With sizable scholarships from both schools, she chose Mills because she thinks she will get similar treatment in the classrooms there.
For two of her classmates, a university's setting was crucial.
Juan Estrada, who wants to study engineering, was accepted at UCLA, UC Berkeley, UC Davis and Cal Poly San Luis Obispo.
Davis and San Luis Obispo are "too isolated" and Berkeley is too far away, he decided. So, Estrada, the second-youngest of 10 children and the first to attend college in his family, chose UCLA and plans to live on the Westwood campus.
"UCLA has a lot of stuff going on," said Estrada, who does not want to miss any of it.

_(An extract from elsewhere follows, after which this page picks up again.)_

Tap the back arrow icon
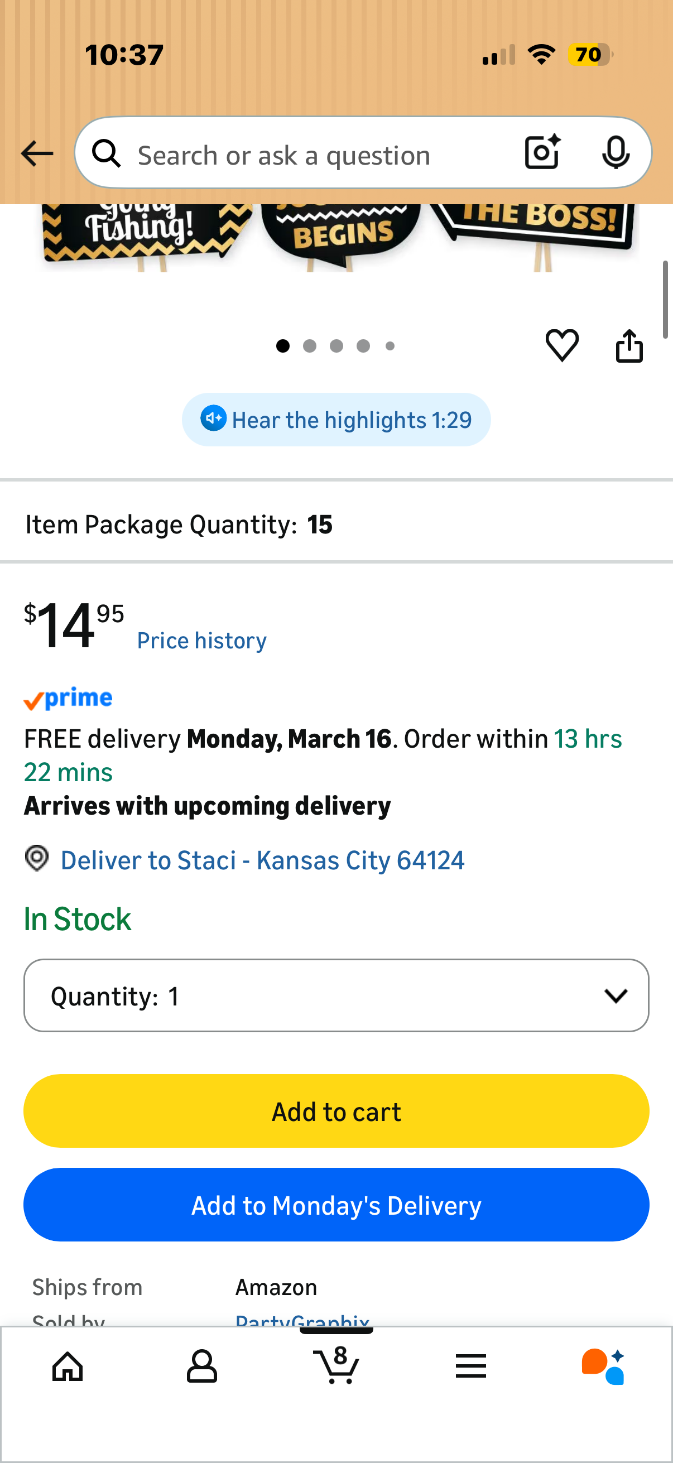The width and height of the screenshot is (673, 1463). (37, 153)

However, Ruth Garcia decided against UCLA in favor of UC Santa Cruz for the opposite reason.
"I think I'll do better if I'm in the middle of the redwoods, away from all the pressures," said Garcia, a prospective engineer.
Money, of course, is important now that a year at private institutions can cost $20,000.

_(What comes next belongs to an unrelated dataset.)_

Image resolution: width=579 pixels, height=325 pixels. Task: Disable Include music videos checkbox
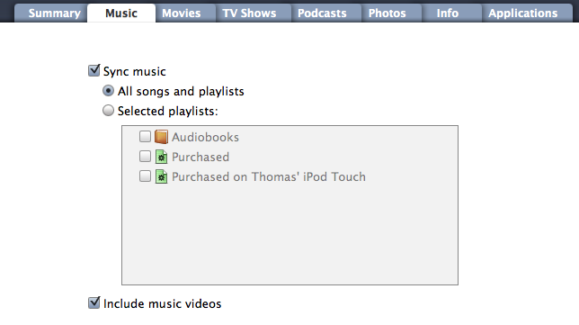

"For our kids, no financial aid, no go," explained Carrye Baker, a counselor at George Washington Preparatory High School, a predominately black school in South Los Angeles.
Diverse Student Body
Vance Guidry of George Washington received substantial scholarships at UCLA, UC Berkeley and UC Davis but chose UCLA because of the good reputation of its economics department. He was also accepted at Morehouse College in Atlanta and Xavier University in New Orleans, both black institutions, before he realized that he wanted to be part of a more diverse student body.

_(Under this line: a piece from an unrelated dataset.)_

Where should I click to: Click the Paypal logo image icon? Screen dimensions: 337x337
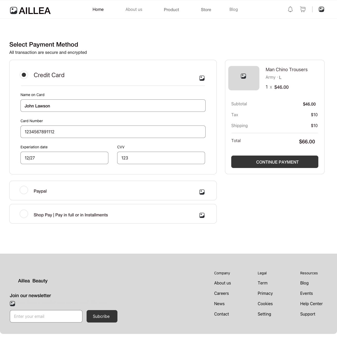coord(202,192)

Besides, he said, his brother went to a trade school out of state and lost some hair from the stress of being far away from home.
"I didn't want to go bald-headed," Guidry said.
Daniel Yamada of Franklin has a dilemma others might envy. His parents say they can afford to send him to Williams College in Massachusetts, which offered a loan, work-study aid and a small scholarship. But Yamada won an academic, all-expenses-paid scholarship at Occidental College, practically walking distance from his home.
"Either way, I might be giving up a good opportunity," explained Yamada, a probable biology major who also was accepted at Amherst College but was rejected at Stanford and Harvard University. "If I went to Williams, I guess my growth as a person would be accelerated, compared to if I stayed around here."
Pros and Cons
Yet he does not believe he has to leave Los Angeles, and he would not need a part-time job at Occidental. So, he is spending the weekend on a list of pros and cons.
For Jaimi Carter at University High in West Los Angeles, choosing a college has meant swimming against the tide. She was accepted at Reed College in Oregon, Macalester College in Minnesota, UCLA and Stanford.
To many California students, Stanford is an elusive dream. But Carter decided that Stanford is too conservative and UCLA too big. Of the other two, both small, liberal arts schools, Macalester has more of the international studies she wants and "better fits my personality."
"Most people think I've done the wrong thing" by saying no to Stanford, she explained. "But people who know me well agree with me."
Campus social life influences many decisions, said Don Olson, a college counselor at University High. One student, he said, received fairly equal scholarship offers from Caltech and Massachusetts Institute of Technology, the nation's premier technical schools.
"The kid said the social life was considerably better in the Boston area than at Caltech. So he is going to MIT," Olson said.
Of course, some students have little choice because they applied to many difficult schools or their grades were not high enough. Meanwhile, the ones with good options, like Andrea Carter at San Marino, struggle.
She is trying to decide between Occidental and UC San Diego after receiving acceptances at four other UCs, Pitzer College, Cal Poly San Luis Obispo and rejections at Stanford, Pomona College and UC Berkeley.
"I've had a couple of nights I didn't sleep too well," she said.